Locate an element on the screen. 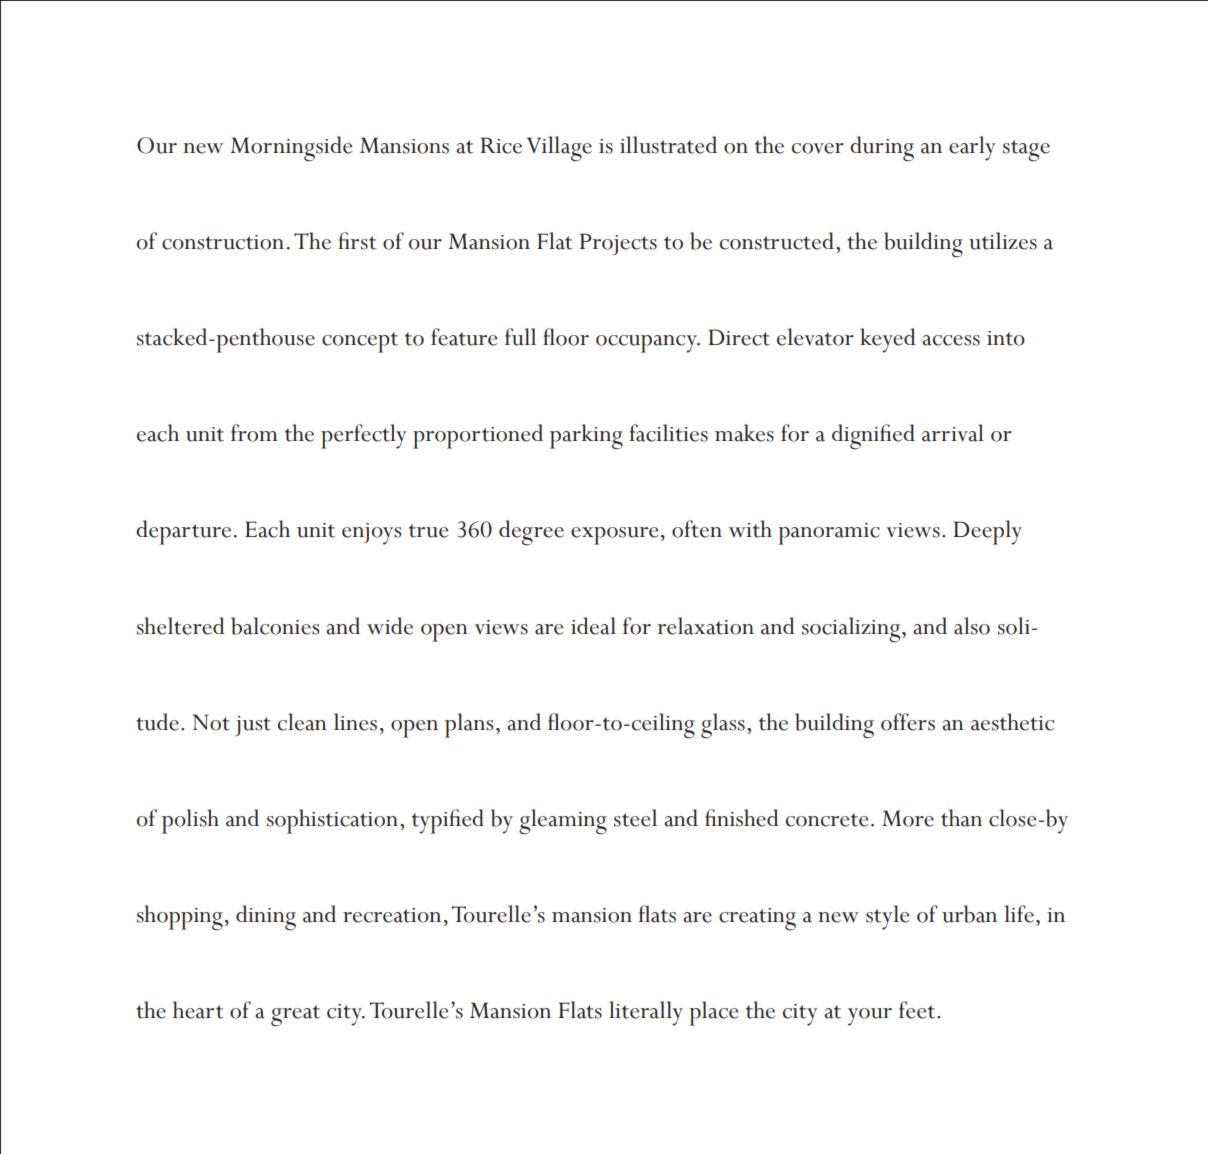  literally is located at coordinates (646, 1013).
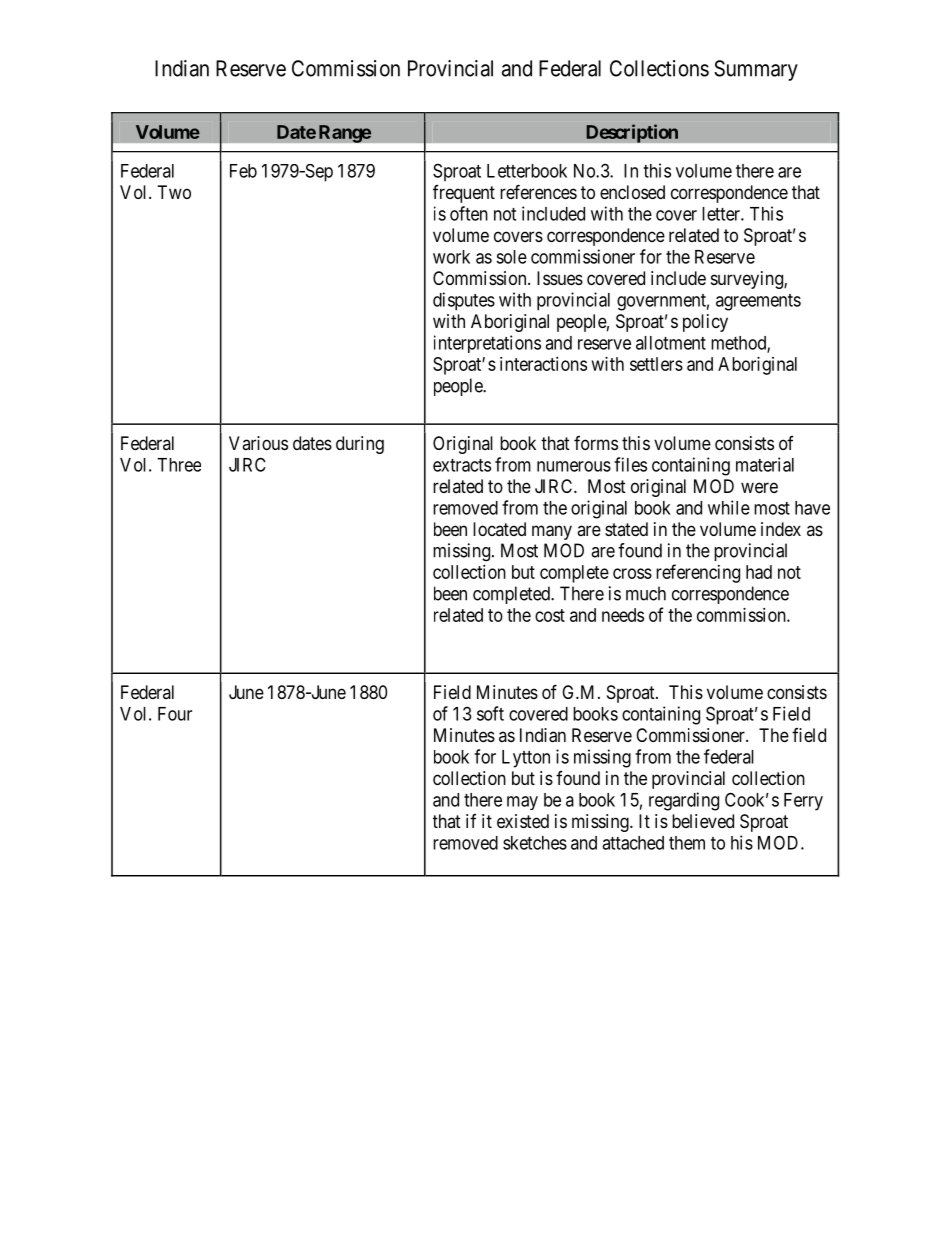  Describe the element at coordinates (632, 133) in the document. I see `Description` at that location.
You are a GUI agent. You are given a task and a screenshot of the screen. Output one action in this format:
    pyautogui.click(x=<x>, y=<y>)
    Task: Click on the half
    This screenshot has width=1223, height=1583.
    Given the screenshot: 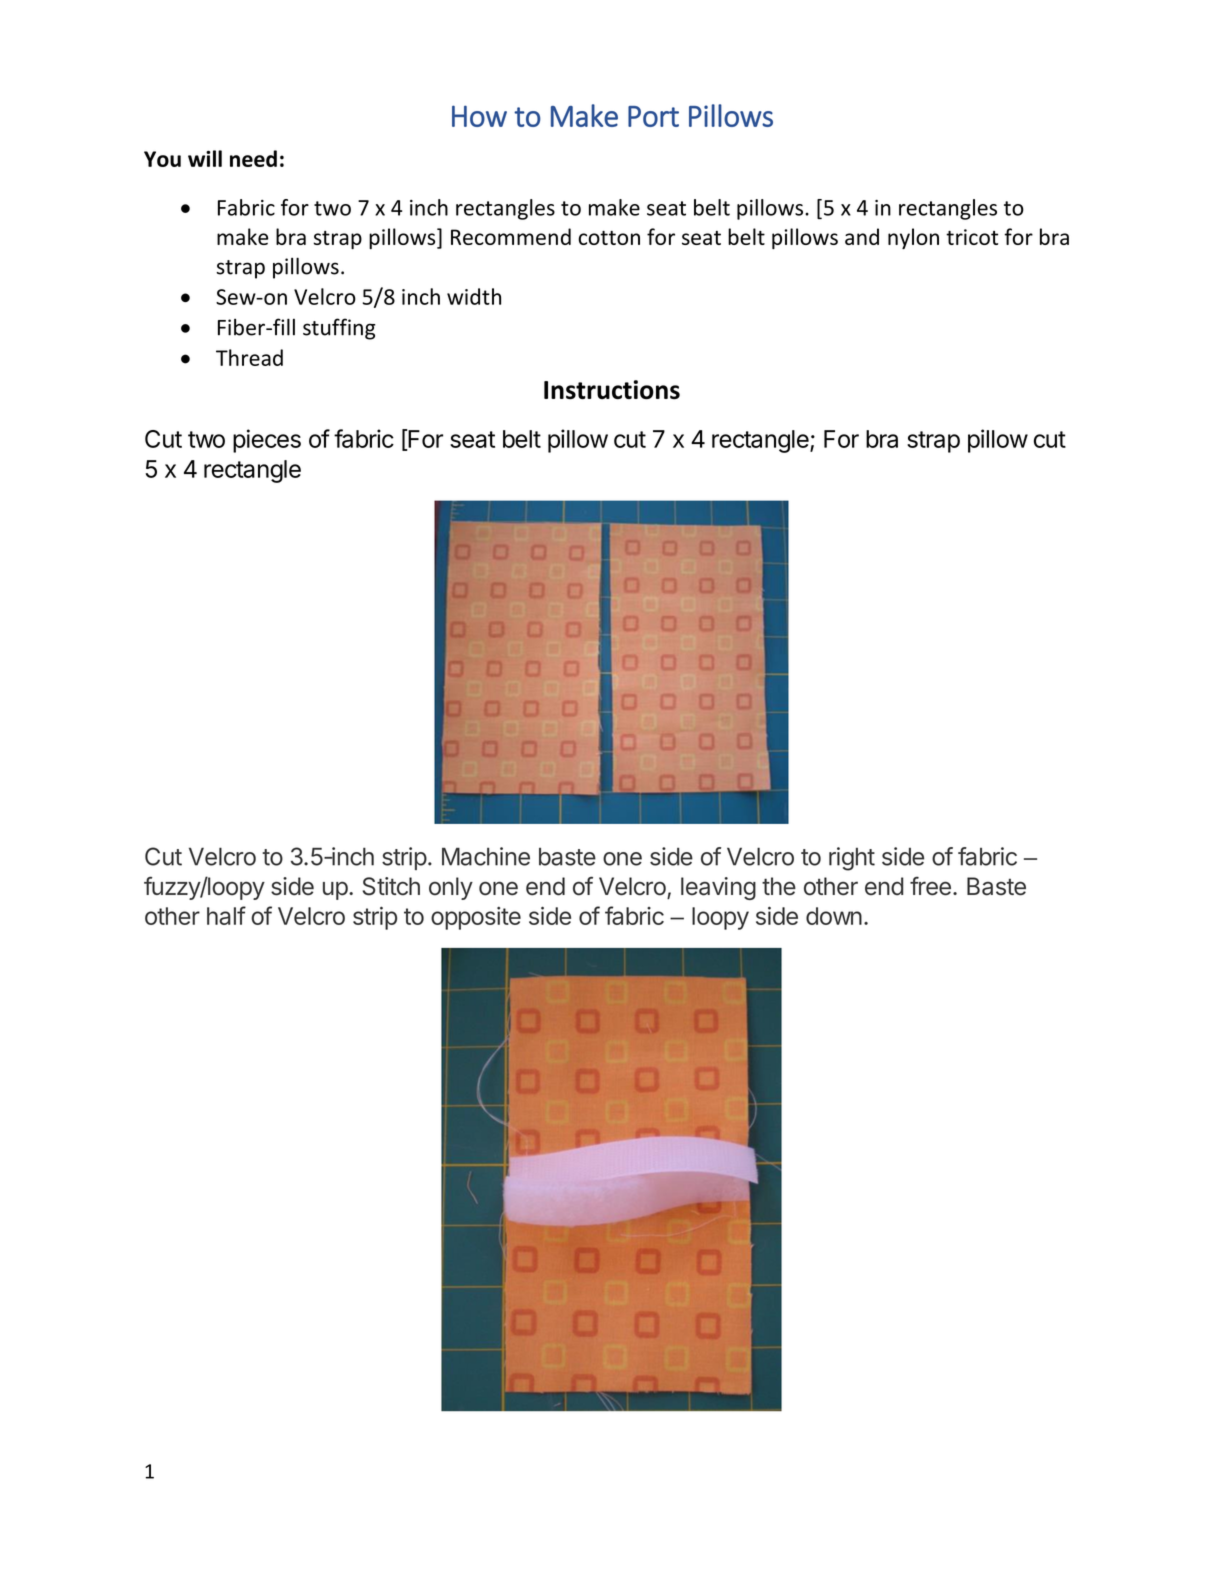 What is the action you would take?
    pyautogui.click(x=226, y=915)
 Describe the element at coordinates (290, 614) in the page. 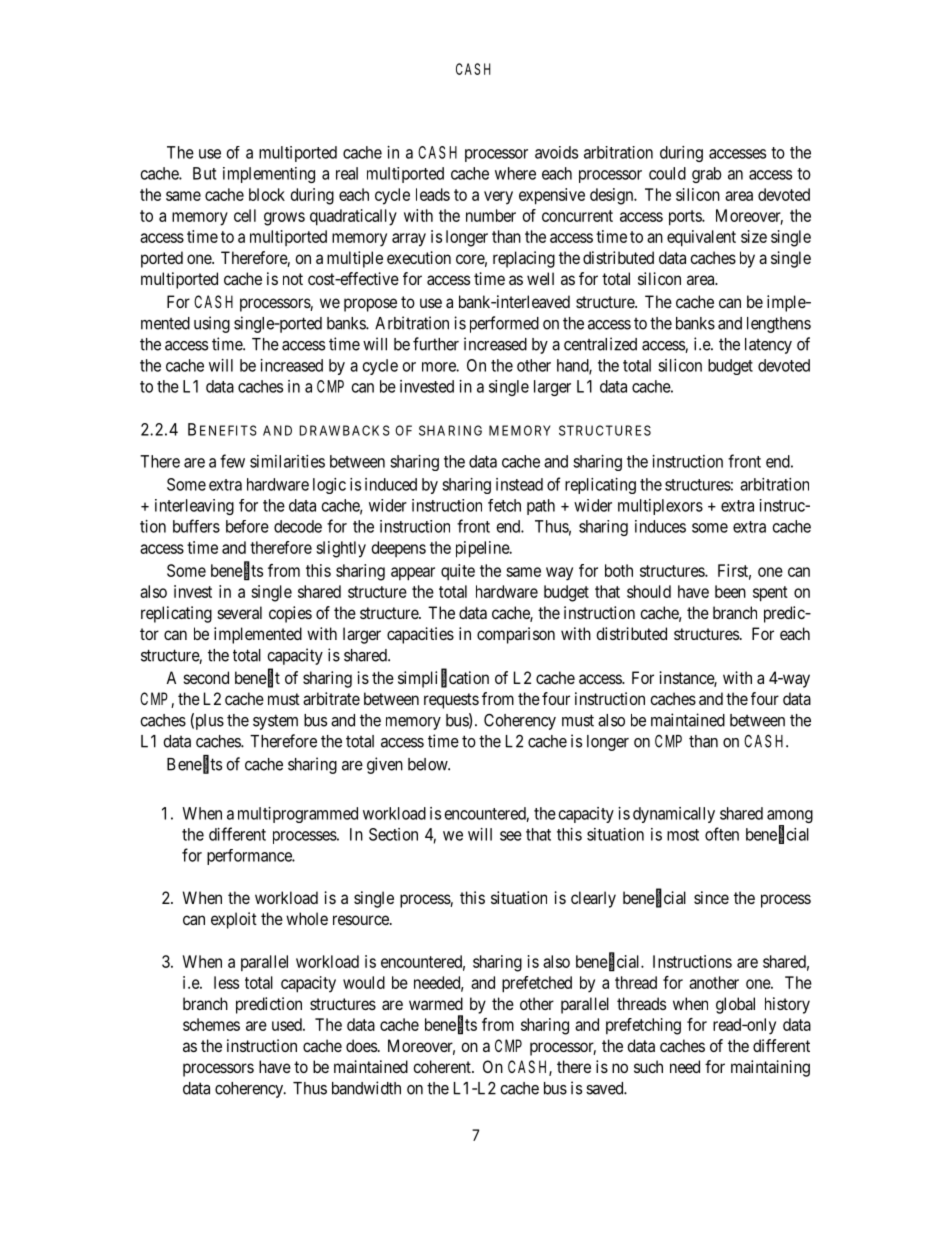

I see `copies` at that location.
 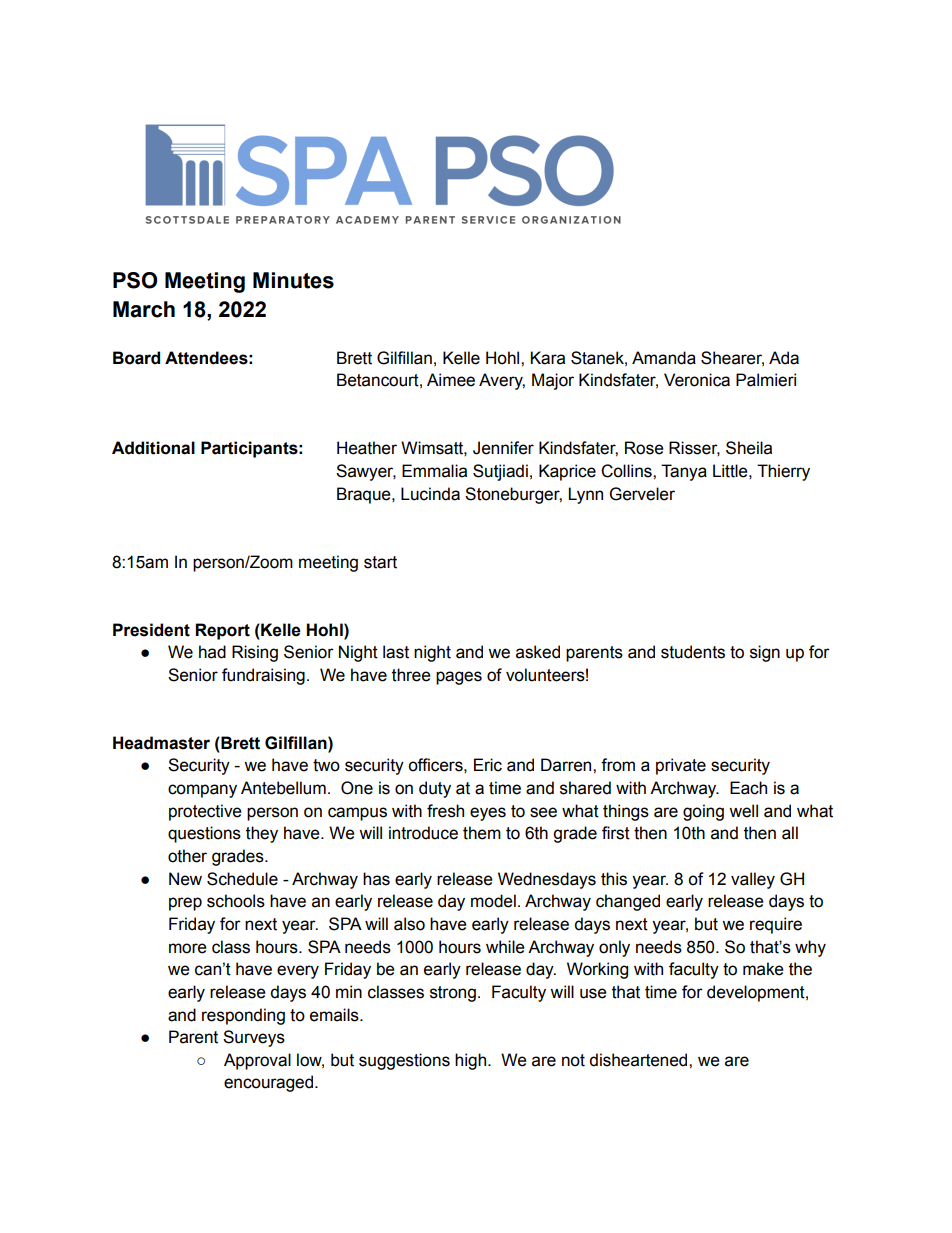 I want to click on pages, so click(x=459, y=678).
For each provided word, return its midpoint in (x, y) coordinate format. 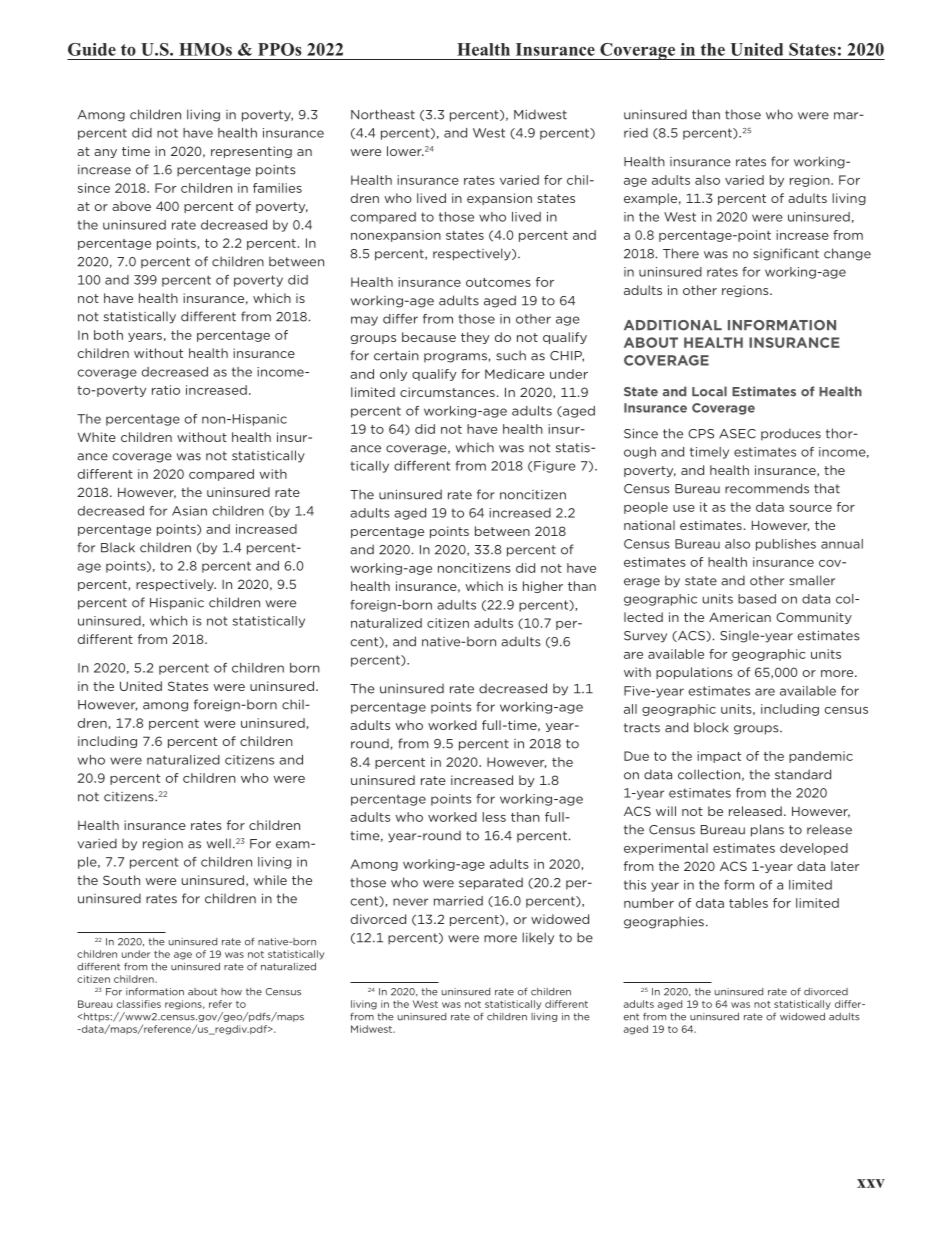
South (121, 880)
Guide (92, 49)
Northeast (383, 114)
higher (543, 587)
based (757, 599)
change (847, 254)
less (494, 817)
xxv (871, 1183)
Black (118, 547)
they (475, 338)
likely (538, 938)
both (108, 335)
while (270, 880)
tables (748, 903)
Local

____

#### INSTRUCTION
Please rename "Northeast" to "Northwest" in the stretch from the line containing "For each provided" through the end of the data, and give those lines back with nothing else changed. Leave the pictures out of your answer.

#### EXERCISE RESULT
For each provided word, return its midpoint in (x, y) coordinate format. 
South (121, 880)
Guide (92, 49)
Northwest (383, 114)
higher (543, 587)
based (757, 599)
change (847, 254)
less (494, 817)
xxv (871, 1183)
Black (118, 547)
they (475, 338)
likely (538, 938)
both (108, 335)
while (270, 880)
tables (748, 903)
Local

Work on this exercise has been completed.